**Records for this exercise**
• • • • • • •
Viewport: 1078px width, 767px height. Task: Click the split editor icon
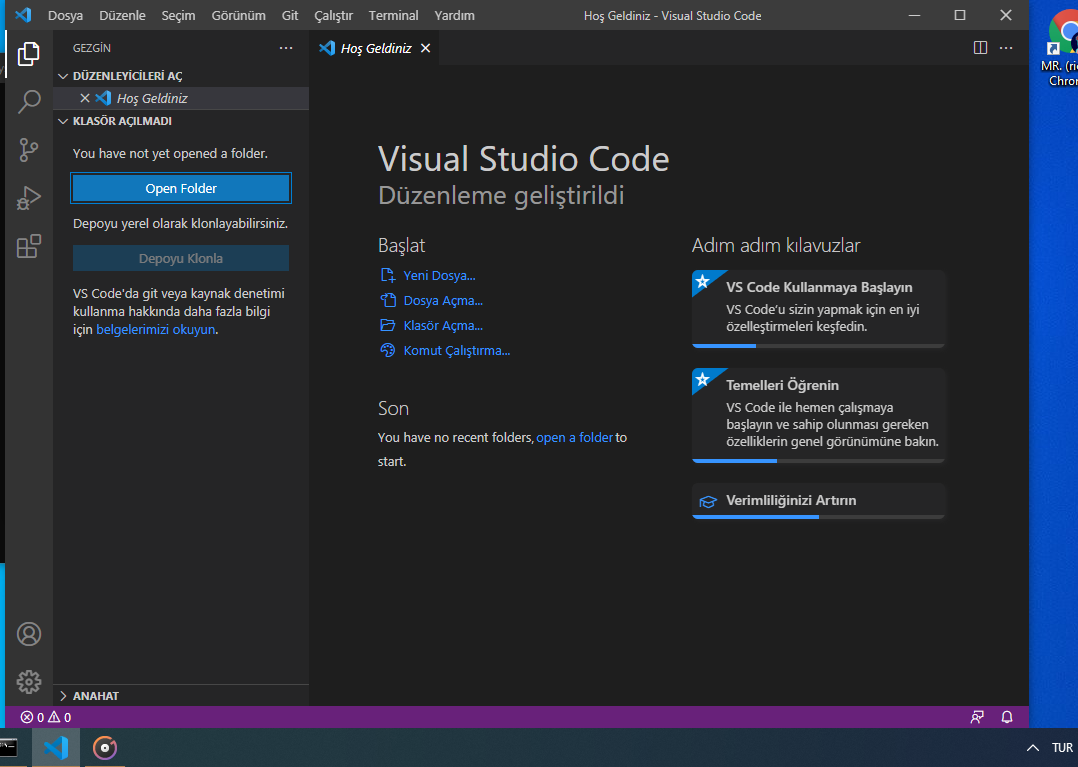980,48
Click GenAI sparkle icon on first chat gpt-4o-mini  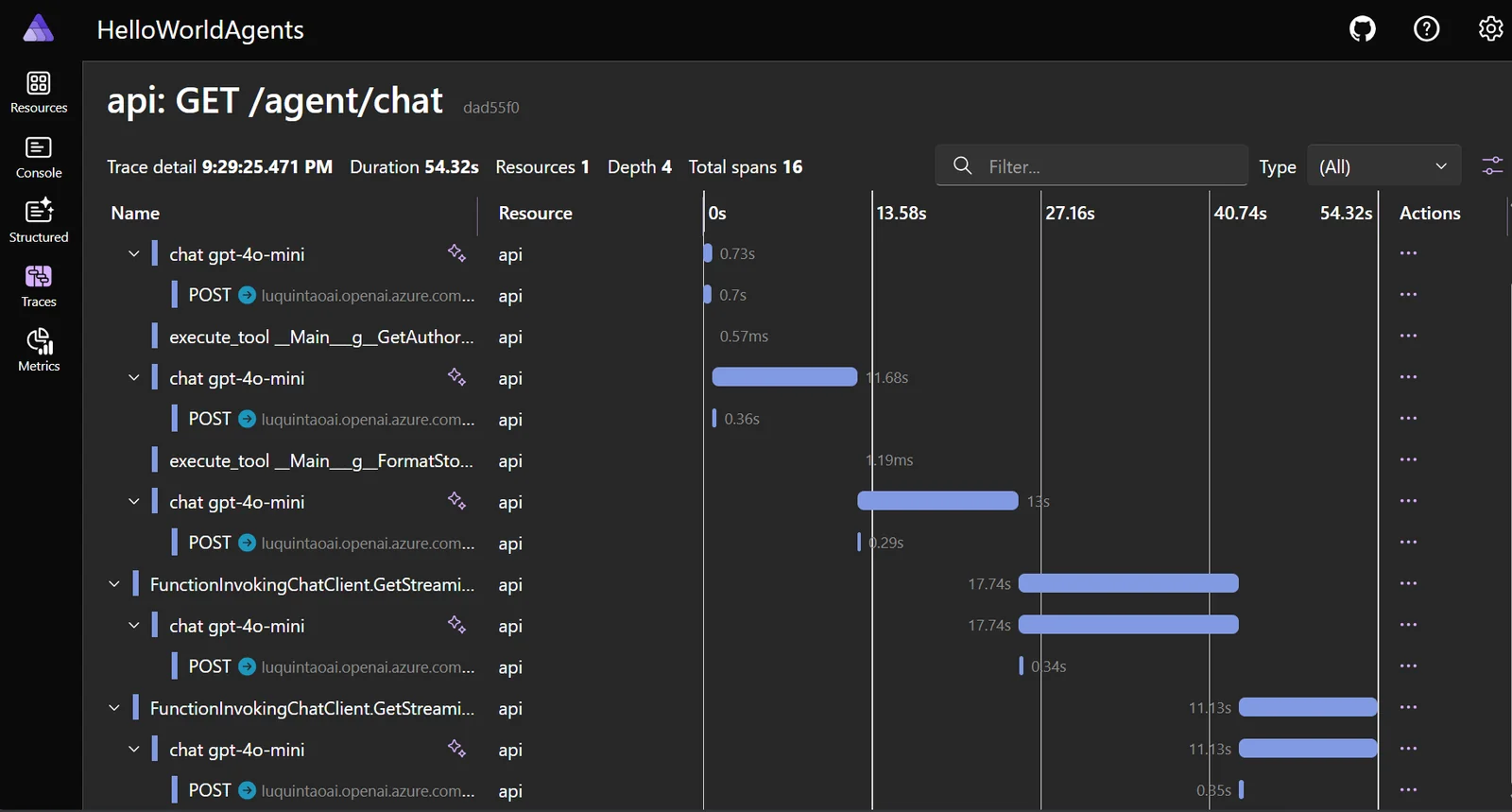(456, 253)
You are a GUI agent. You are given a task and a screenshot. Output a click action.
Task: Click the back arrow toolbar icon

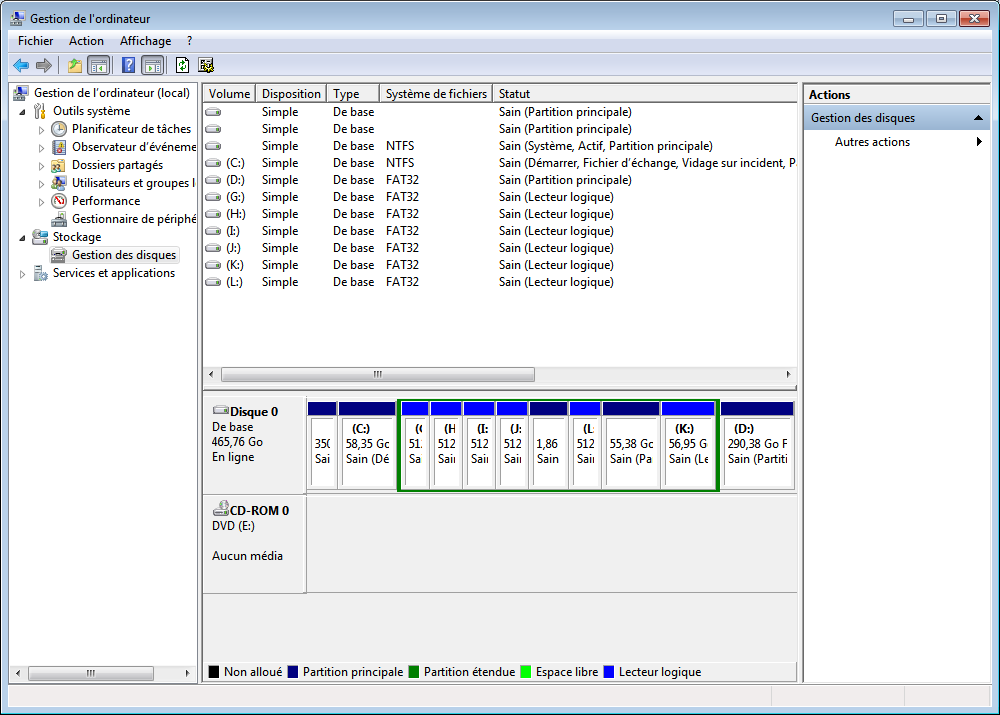[x=21, y=65]
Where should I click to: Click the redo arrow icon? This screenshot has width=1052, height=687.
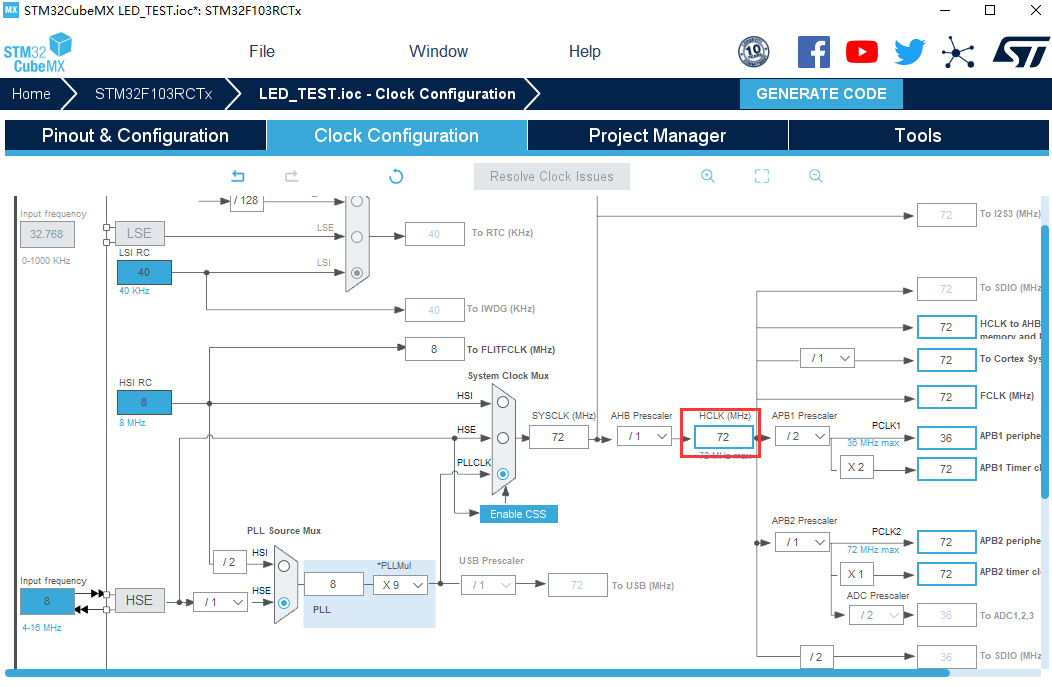pos(292,176)
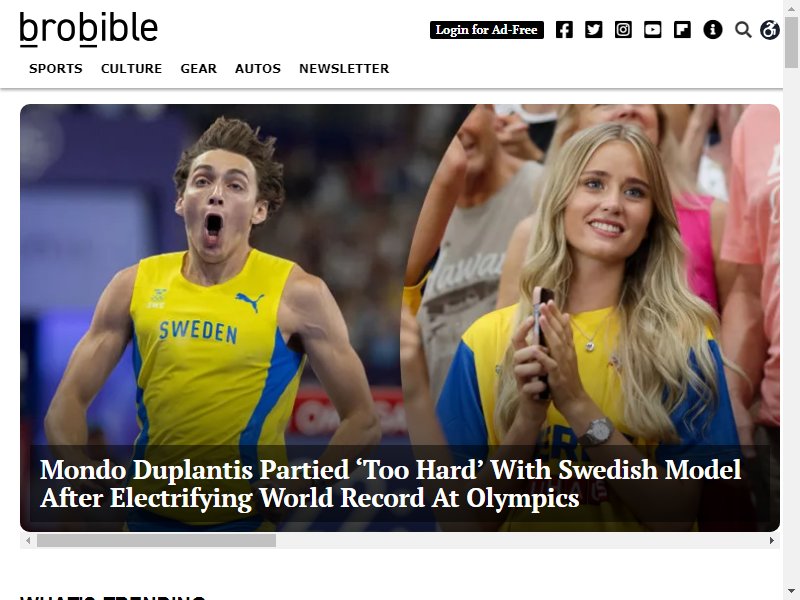Image resolution: width=800 pixels, height=600 pixels.
Task: Open the Culture menu item
Action: [x=131, y=68]
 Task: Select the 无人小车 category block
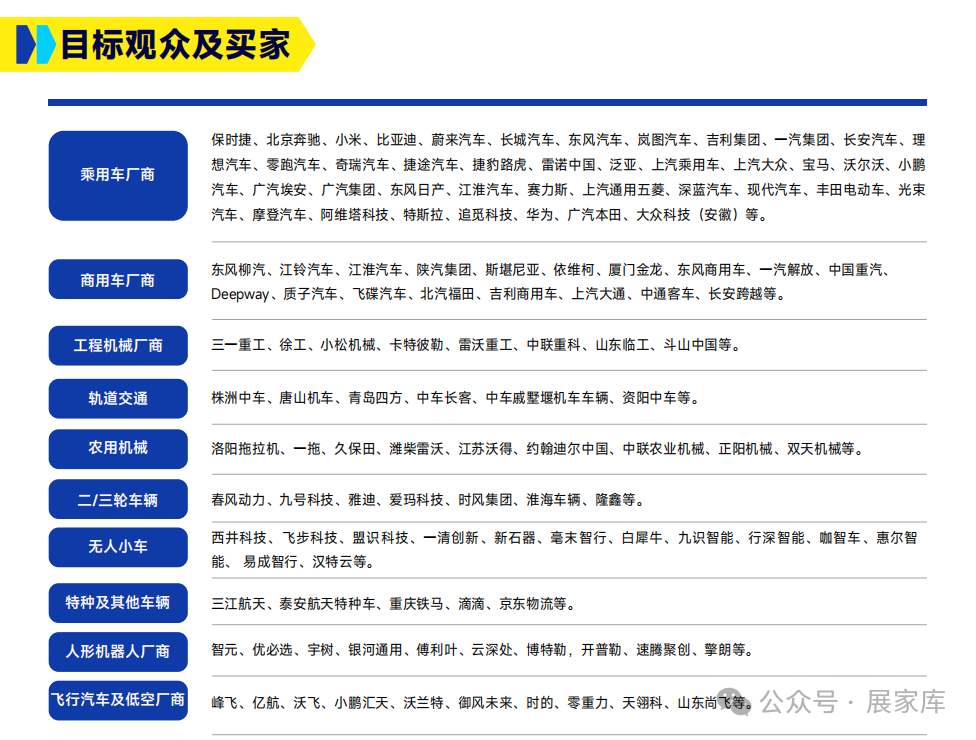click(117, 547)
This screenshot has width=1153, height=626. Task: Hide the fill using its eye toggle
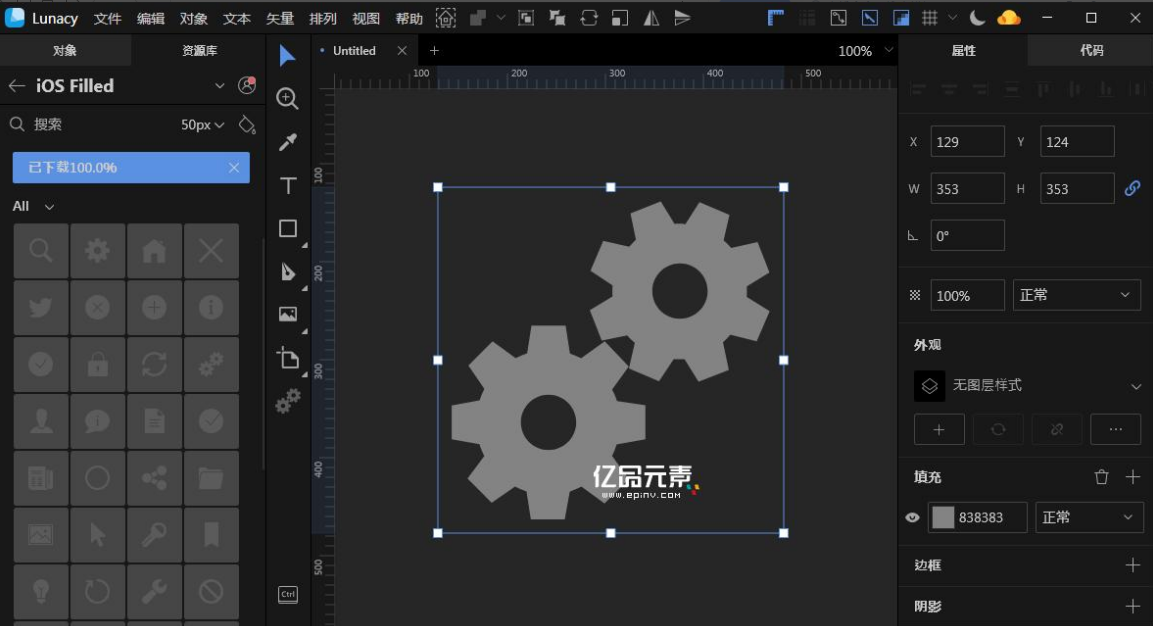point(912,517)
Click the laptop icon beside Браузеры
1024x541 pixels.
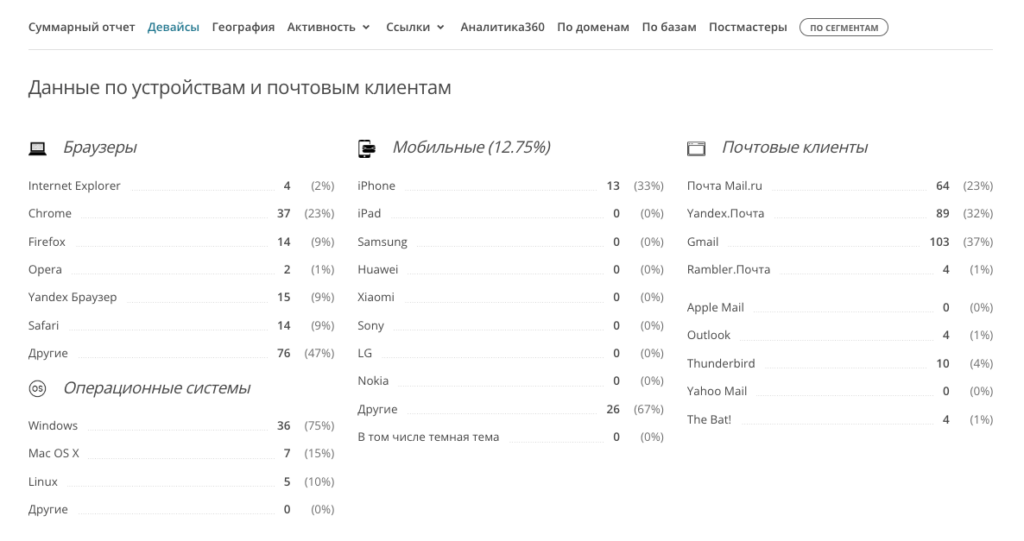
• • • • • • •
**Description of the task**
Your reply should consist only of the lines running from the line with "Task: Click the back arrow toolbar icon" to the end of the entries, both included, copied exactly and without any pictures.

**Solution below**
Task: Click the back arrow toolbar icon

[x=21, y=65]
Where should I click to: Click the redo arrow icon? This screenshot has width=1052, height=687.
pos(292,176)
Image resolution: width=800 pixels, height=600 pixels.
Task: Open the Culture menu item
Action: [x=131, y=68]
 Task: Select the 无人小车 category block
click(117, 547)
This screenshot has width=1153, height=626. Task: Hide the fill using its eye toggle
point(912,517)
Click the laptop icon beside Браузеры
1024x541 pixels.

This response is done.